Se voltarmos um pouco no tempo, poderemos lembrar que na década de 1980, imediatamente antes e depois da queda do regime militar de 1964, a discussão sobre a reforma da propriedade da terra não se restringia às áreas rurais, mas incluía também o solo urbano. Além disso, a discussão da reforma da terra urbana não se restringia apenas a democratizar o acesso, mas à dotação da infraestrutura necessária para ampliar a qualidade de vida dentro das cidades brasileiras, que haviam crescido exponencialmente em função da chamada modernização conservadora. E por mais de vinte anos, essa discussão foi levada à frente pelo Partido dos Trabalhadores (PT), um dos poucos partidos a ter em seus quadros intelectuais preocupados com o aprofundamento da democracia brasileira em algo muito básico, qual seja, o direito de viver bem e em segurança. Infelizmente, ao assumir o poder federal, o PT começou a se afastar paulatinamente da plataforma política que havia dado suporte ao seu próprio crescimento eleitoral. O abandono do PT da luta pela reforma da propriedade da terra (fosse ela rural ou urbana) é, talvez, uma das principais heranças malditas que o partido está deixando para as futuras gerações de brasileiros que herdarão cidades marcadas por uma forte segregação sócio-espacial, onde para os pobres continuará restando apenas as encostas e outras áreas rejeitadas pelos ricos.

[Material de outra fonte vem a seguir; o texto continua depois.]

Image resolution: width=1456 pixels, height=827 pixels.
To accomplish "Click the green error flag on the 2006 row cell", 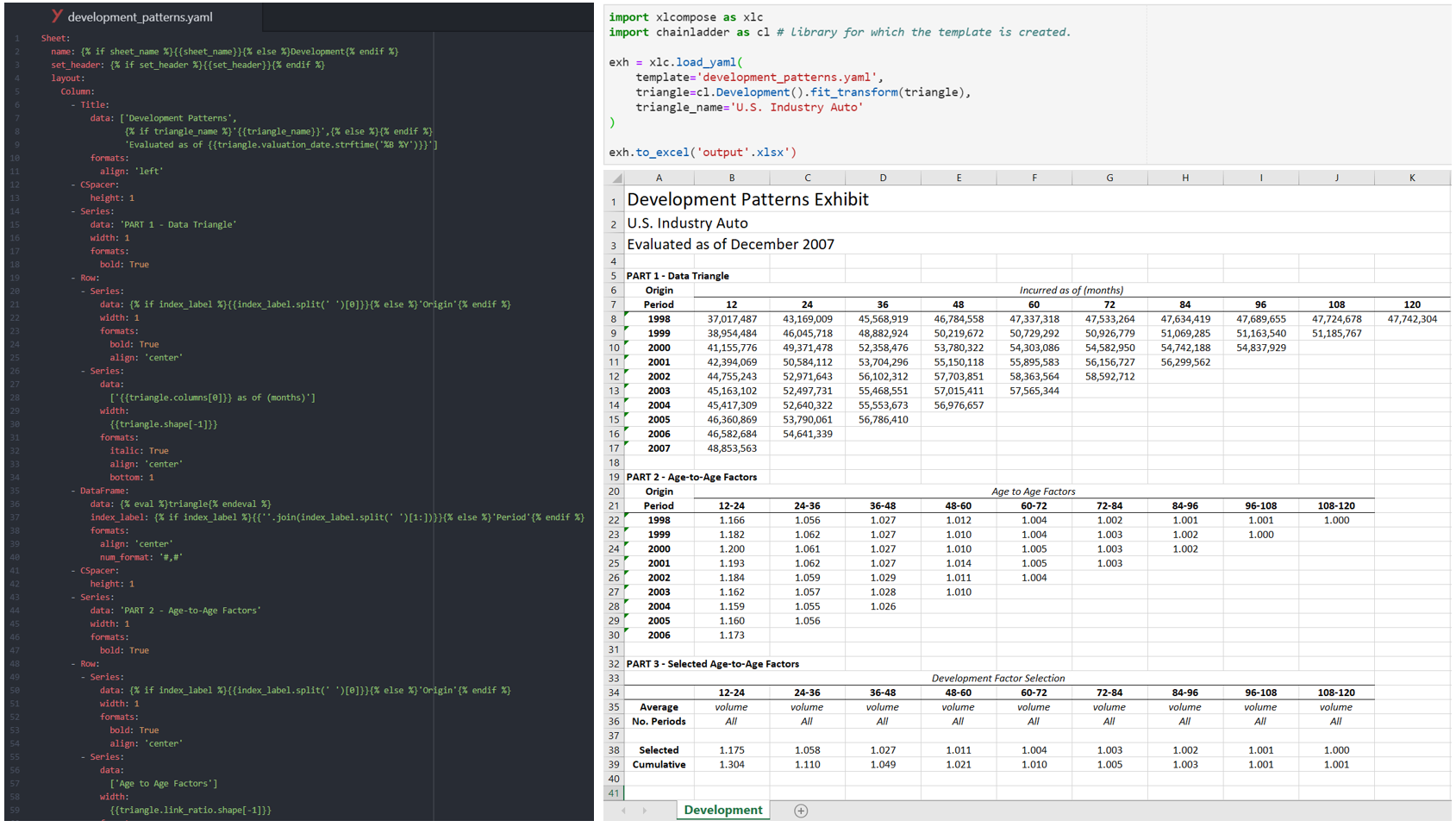I will tap(628, 430).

Para agravar ainda mais essa situação vivemos sob a égide de dois mega eventos esportivos (a Copa do Mundo de 2014 e os Jogos Olímpicos) que estão remodelando de forma autoritária a estrutura interna de várias capitais, principalmente Rio de Janeiro e São Paulo, num processo que deverá aumentar o custo de vida e, consequentemente, ampliar o êxodo para cidades médias e pequenas que, aliás, já se encontram sob grave pressão em suas estruturas urbanas e ecossistemas naturais. Tal perspectiva é agravada pelo fato de que não existem, ou sequer estão em fase planejamento, as chamadas macropolíticas que nos permitam vislumbrar a implantação de estratégias de amenização para a segregação sócio-espacial que está na raiz das tragédias que estamos nos acostumando a viver anualmente no período das chuvas. Uma análise fria dos números de habitações construídas no estado do Rio de Janeiro para responder tangencialmente às consequências dos fortes eventos climáticos que ocorreram nos últimos anos mostra que, passados dois anos da tragédia que se abateu sobre a região serrana, nenhuma das mais de sete mil casas que foram planejadas foi construída. E, pior, da verba para o reassentamento de moradores de áreas de risco, o governo do estado do Rio de Janeiro só teria gasto 1,9% dos recursos previstos no orçamento.
Diante desse quadro, o que devemos fazer? Esperar que os governantes sejam repentinamente acometidos de bom senso e comecem a fazer o que a boa lógica manda, ou vamos passar a cobrar a adoção de estratégias de longo prazo, que sejam eficientes e democráticas? Uma coisa é certa, se nada for feito, a chance é de que vamos assistir ao estabelecimento de um cenário ainda mais catastrófico.